Yet Again We Remind Policymakers That “Standard Technical Measures” Are No Miracle Solution For Anything

I'm starting to lose count of how many regulatory proceedings there have been in the last 6 months or so to discuss standard technical measures" in the copyright context. Doing policy work in this space is like living in a zombie movie version of Groundhog Day" as we keep having to marshal resources to deal with this terrible idea that just won't die.
The terrible idea? That there is some miracle technological solution that can magically address online copyright infringement (or any policy problem, really, but for now we'll focus on how this idea keeps coming up in the copyright context). Because when policymakers talk about standard technical measures" that's what they mean: that there must be some sort of technical wizardry that can be imposed on online platforms to miraculously eliminate any somehow wrongful content that happens to be on their systems and services.
It's a delusion that has its roots going back at least to the 1990s, when Congress wrote into the DMCA the requirement that platforms accommodate and [...] not interfere with standard technical measures" if they wanted to be eligible for its safe harbor protections against any potential liability for user infringements. Even back then Congress had no idea what such technologies would look like, and so it defined them in a vague way, as technologies of some sort used by copyright owners to identify or protect copyrighted works [that] (A) have been developed pursuant to a broad consensus of copyright owners and service providers in an open, fair, voluntary, multi-industry standards process; (B) are available to any person on reasonable and nondiscriminatory terms; and (C) do not impose substantial costs on service providers or substantial burdens on their systems or networks." Which is a description that even today, a quarter-century later, correlates to precisely zero technologies.

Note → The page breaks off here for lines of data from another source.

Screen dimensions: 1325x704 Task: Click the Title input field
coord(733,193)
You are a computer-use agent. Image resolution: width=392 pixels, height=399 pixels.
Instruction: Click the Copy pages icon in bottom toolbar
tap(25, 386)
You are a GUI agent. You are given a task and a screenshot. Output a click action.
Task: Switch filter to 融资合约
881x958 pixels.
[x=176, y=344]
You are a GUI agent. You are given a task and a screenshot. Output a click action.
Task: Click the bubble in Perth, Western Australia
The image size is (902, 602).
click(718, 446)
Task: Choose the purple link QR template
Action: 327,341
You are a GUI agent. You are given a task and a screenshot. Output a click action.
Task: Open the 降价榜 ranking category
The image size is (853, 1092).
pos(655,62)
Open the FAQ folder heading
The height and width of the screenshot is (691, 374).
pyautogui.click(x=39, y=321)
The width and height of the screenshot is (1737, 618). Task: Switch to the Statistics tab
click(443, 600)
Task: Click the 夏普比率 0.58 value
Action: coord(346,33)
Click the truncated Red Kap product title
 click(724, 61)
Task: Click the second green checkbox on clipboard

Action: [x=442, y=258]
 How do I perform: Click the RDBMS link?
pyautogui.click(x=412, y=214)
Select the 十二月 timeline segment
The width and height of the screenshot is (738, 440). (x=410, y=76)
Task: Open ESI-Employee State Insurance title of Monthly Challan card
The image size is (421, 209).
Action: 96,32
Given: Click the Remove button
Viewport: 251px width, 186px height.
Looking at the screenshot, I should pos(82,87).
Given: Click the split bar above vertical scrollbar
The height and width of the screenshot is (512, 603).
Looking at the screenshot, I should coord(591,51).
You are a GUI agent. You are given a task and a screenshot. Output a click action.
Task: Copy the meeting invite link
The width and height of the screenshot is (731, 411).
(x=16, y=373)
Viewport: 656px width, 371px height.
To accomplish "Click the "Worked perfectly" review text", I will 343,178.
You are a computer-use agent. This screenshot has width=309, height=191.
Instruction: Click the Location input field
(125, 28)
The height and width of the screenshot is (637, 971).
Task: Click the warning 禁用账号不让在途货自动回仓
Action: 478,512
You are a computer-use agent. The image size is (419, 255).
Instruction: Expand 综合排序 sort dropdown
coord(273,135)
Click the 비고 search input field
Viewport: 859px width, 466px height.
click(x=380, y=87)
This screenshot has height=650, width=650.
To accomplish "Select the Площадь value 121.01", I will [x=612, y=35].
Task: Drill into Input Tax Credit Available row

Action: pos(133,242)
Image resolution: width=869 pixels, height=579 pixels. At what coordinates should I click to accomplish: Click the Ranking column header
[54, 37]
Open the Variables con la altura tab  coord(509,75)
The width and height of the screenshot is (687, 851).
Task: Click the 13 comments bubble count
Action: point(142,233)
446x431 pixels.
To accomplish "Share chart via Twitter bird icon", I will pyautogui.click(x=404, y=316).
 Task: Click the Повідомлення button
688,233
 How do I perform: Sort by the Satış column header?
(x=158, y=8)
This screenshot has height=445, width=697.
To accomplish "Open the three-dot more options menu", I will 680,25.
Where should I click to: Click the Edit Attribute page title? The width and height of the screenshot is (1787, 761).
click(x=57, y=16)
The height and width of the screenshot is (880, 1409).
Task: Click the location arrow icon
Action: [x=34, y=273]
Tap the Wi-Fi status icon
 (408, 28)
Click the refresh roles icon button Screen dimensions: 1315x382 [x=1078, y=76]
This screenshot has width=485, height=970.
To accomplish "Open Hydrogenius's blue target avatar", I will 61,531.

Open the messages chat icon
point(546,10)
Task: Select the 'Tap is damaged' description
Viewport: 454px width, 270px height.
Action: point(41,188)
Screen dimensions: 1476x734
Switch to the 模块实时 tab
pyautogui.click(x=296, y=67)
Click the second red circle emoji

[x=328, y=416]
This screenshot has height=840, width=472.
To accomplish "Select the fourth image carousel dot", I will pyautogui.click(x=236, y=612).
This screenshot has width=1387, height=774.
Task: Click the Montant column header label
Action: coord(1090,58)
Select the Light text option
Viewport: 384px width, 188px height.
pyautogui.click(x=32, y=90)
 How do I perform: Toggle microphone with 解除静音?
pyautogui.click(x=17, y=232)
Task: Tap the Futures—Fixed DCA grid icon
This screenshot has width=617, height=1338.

Because, as we pointed out in our previous filing in the previous policy study, there is no technology that could possibly meet all these requirements, even just on the fingerprinting front. And, as we pointed out in this filing, in this policy study, even if you could accurately identify copyrighted works online, no tool can possibly identify infringement. Infringement is an inherently contextual question, and there is no way to load up any sort of technical tool with enough information needed to be able to correctly infer whether a work appearing online is infringing or not. As we explained, it is simply not going to know:
(a) whether there's a valid copyright in the work at all (because even if such a tool could be fed information directly from Copyright Office records, registration is often granted presumptively, without necessarily testing whether the work is in fact eligible for a copyright at all, or that the party doing the registering is the party entitled to do it);
(b) whether, even if there is a valid copyright, if it is one validly claimed by the party on whose behalf the tool is being used to identify the work(s);
(c) whether a copyrighted work appearing online is appearing online pursuant to a valid license (which the programmer of the tool may have no ability to even know about); or
(d) whether the work appearing online appears online as a fair use, which is the most contextual analysis of all and therefore the most impossible to pre-program with any accuracy - unless, of course, the tool is programmed to presume that it is.
Because the problem with presuming that a fair use is not a fair use, or that a non-infringing work is infringing at all, is that proponents of these tools don't just want to be able to deploy these tools to say oh look, here's some content that may be infringing." They want those tools' alerts to be taken as definitive discoveries of infringement that will force a response from the platforms to do something about them. And the only response that will satisfy these proponents is (at minimum) removal of this content (if not also removal of the user, or more) if the platforms want to have any hope of retaining their safe harbor protection. Furthermore, proponents want this removal to happen irrespective of whether the material is actually infringing or not, because they also want to have this happen without any proper adjudication of that question at all.
We already see the problem of platforms being forced to respond to every allegation of infringement as presumptively valid, as an uncheckable flood of takedown notices keep driving offline all sorts of expression that is actually lawful. What these inherently flawed technologies would do is turn that flood into an even greater tsunami as platforms are forced to credit every allegation they automatically spew forth every time they find any instance of a work, no matter how inaccurate such an infringement conclusion actually is.
And that sort of law-caused censorship, forcing expression to be removed without there ever being any adjudication of whether the expression is indeed unlawful, deeply offends the First Amendment, as well as copyright law itself. After all, copyright is all about encouraging new creative expression (as well as the public's access to it). But forcing platforms to respond to systems like these would be all about suppressing that expression, and an absolutely pointless thing for copyright law to command, whether in its current form as part of the DMCA or any of the new, equally dangerous updates proposed. And it's a problem that will only get worse as long as anyone thinks that these technologies are any sort of miracle solution to any sort of problem.